I've been talking about going to the Salon for weeks now and finally, here in a whole new year all together, I'm finally actually going to make it in. I spoke to Miranda today (after sending her an e-mail begging her to answer her phone) to tell her that there had to be some changes. I'm tired of hair hanging in my eyes causing temporary blindness, tired of hair hanging down my neck causing tickling sensations to move up and down my neck. I'm tired of the unibrow that has gathered forces and is threatening to take over my face. I want a new hip look, I want spiky hair that needs lots of mousse and can be done in under three minutes and still look fabulous. I want highlights put in that don't call attention to the gray that has suddenly decided to make an appearance. I want to do this before my birthday next Monday. I'm going to Evil Sister's on Sunday where I will be toasted and cheered and I want to look toastable and cheery. I know I will feel cheery, since it's the first time anyone other than me, has remembered I have a birthday in oh, I'd say about 15 years. Maybe more. Does Mac (WTHF) remember my birthday? Well, no. He sort of wads my birthday in there with Christmas and then if I should say something about it I get "well it was just Christmas". I heard that a lot as a child, too. I didn't understand then and I don't understand now why my birthday should be lumped in with Jesus's birthday. He should be able to have His own birthday and Christmas as well, is my point. And so I jolly well should, too. I know that my birthday present from Mac (WTHF) is going to be terrific this year. Evil Sister has sort of shamed him into it. The best birthday present I got last year was her arrival from New Jersey to live nearby. It's sort of a long lasting birthday present, you know? If I pick up the phone to call her, it's not long distance. If I want to go see her, I don't have to pack a bag or put animals in kennels. If I want to gripe about how I think the world is mistreating me, she doesn't have so far to travel to whip me into shape.
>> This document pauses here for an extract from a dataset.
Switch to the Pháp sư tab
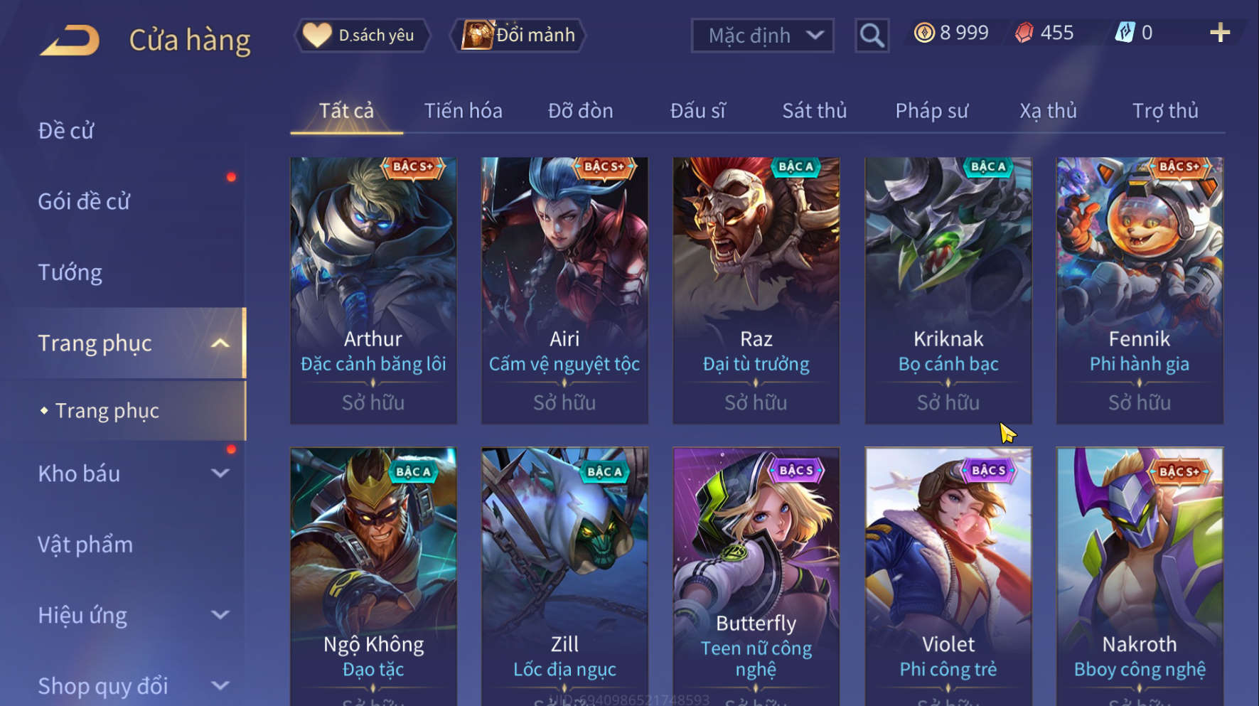The width and height of the screenshot is (1259, 706). (931, 111)
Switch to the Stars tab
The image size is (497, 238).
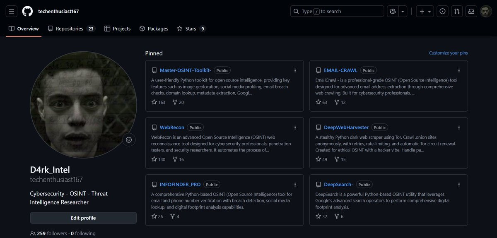[x=191, y=29]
Come to think of it, I don't really need anything for my birthday. Just having the people I love know that they are loved is enough. That and a cup of tea. And a new hair style and two eyebrows independent of each other. And highlights in my hair. Yes, it's going to be a pretty pleasant birthday!
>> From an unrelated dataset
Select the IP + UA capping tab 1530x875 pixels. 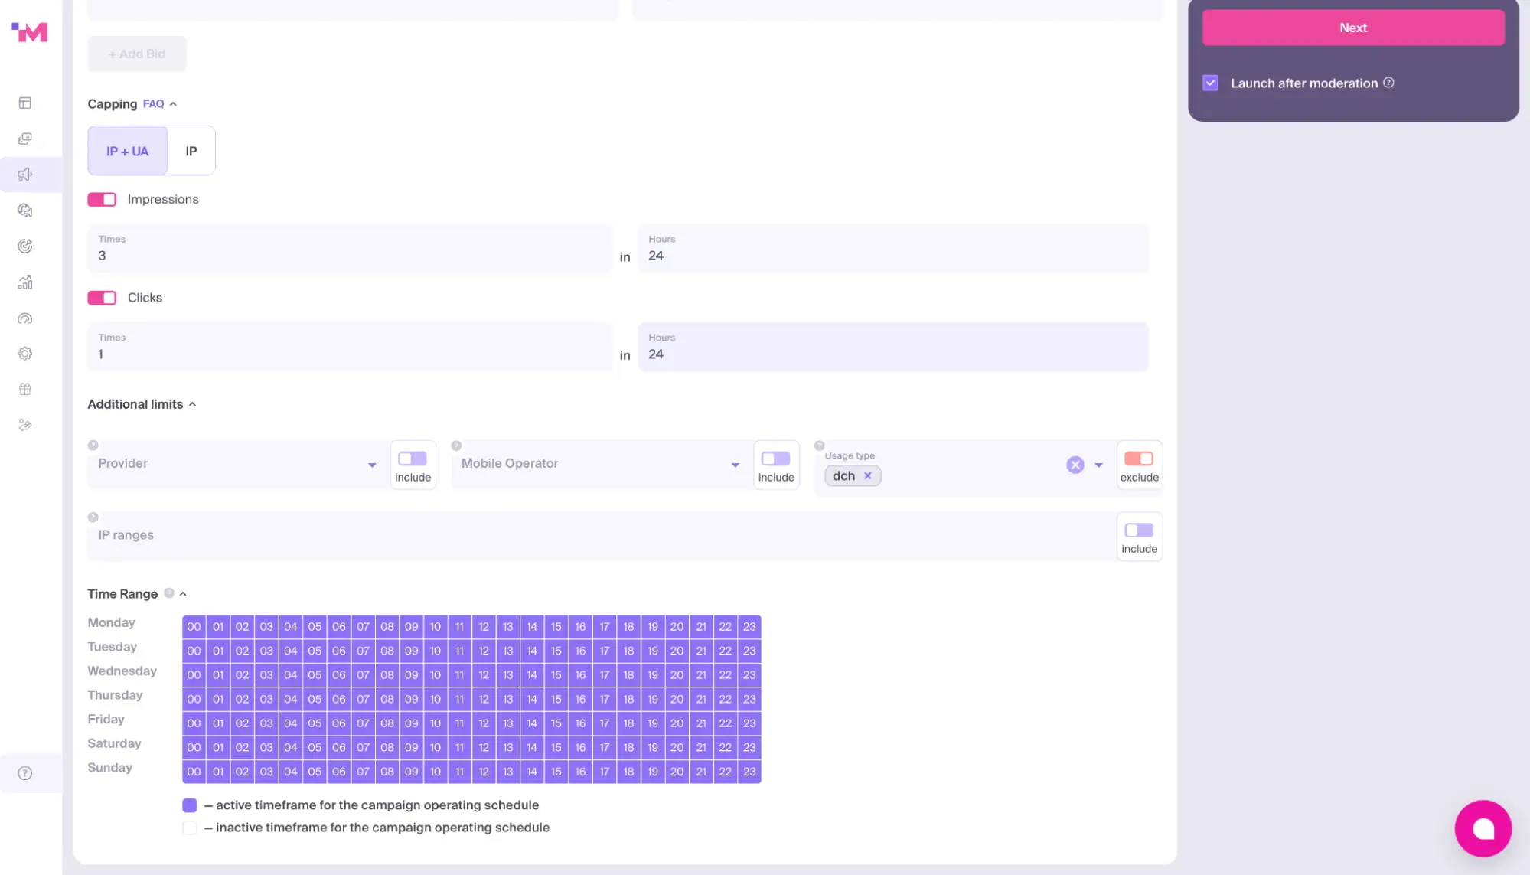pyautogui.click(x=128, y=151)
Wednesday, January 2, 2008

The Hero Artist




























Okay, now we're in a new year and everyone, I'm assuming, has made their New Years Resolutions and broken at least four of them already. That is because it is now January the 2nd and it's expected of you. Mama always told us to make at least twenty, so that if we had at least one not broken by years end, we could consider ourselves successful. I bet everyone has made the old "lose 50 pounds by years end" resolution. That's all very well and good providing you can lose fifty pounds in the four days before December 31st of 2008. I read my darling niece's post(Kari at Livin' Large www.grannyskywalker.blogspot.com) and nearly lost it. She is to kind to say what I thought, and since she was, I guess I won't. (Suffice it to say, the youngster to whom I refer has some serious character flaws which could be corrected with the aid of a belt.) But anyway, I know that we all love art and my favorite of all is Titian. Titian or Tiziano Vecellio was born in a small alpine village of Pieve di Cadore, now not far from the Austrian border, where his family lived for many years. He was sent to Venice to learn to paint (not houses). I have here some examples of his work. He painted the beauties of his day, most of them flaming redheads, all of them robust and dare I say, busty...earthy lovlies that everyone emulated. And no one dared call them fat! Their very wealthy papas and husband would no doubt have had a few tongues cut out if they had. So, for your viewing pleasure, I present you with real beauty. Do you see anyone who looks as though they live on lettuce and carrots? Do any of them look as though they suffer from a bad case of worms? Maybe we just need to learn how to dress...Titian...my hero!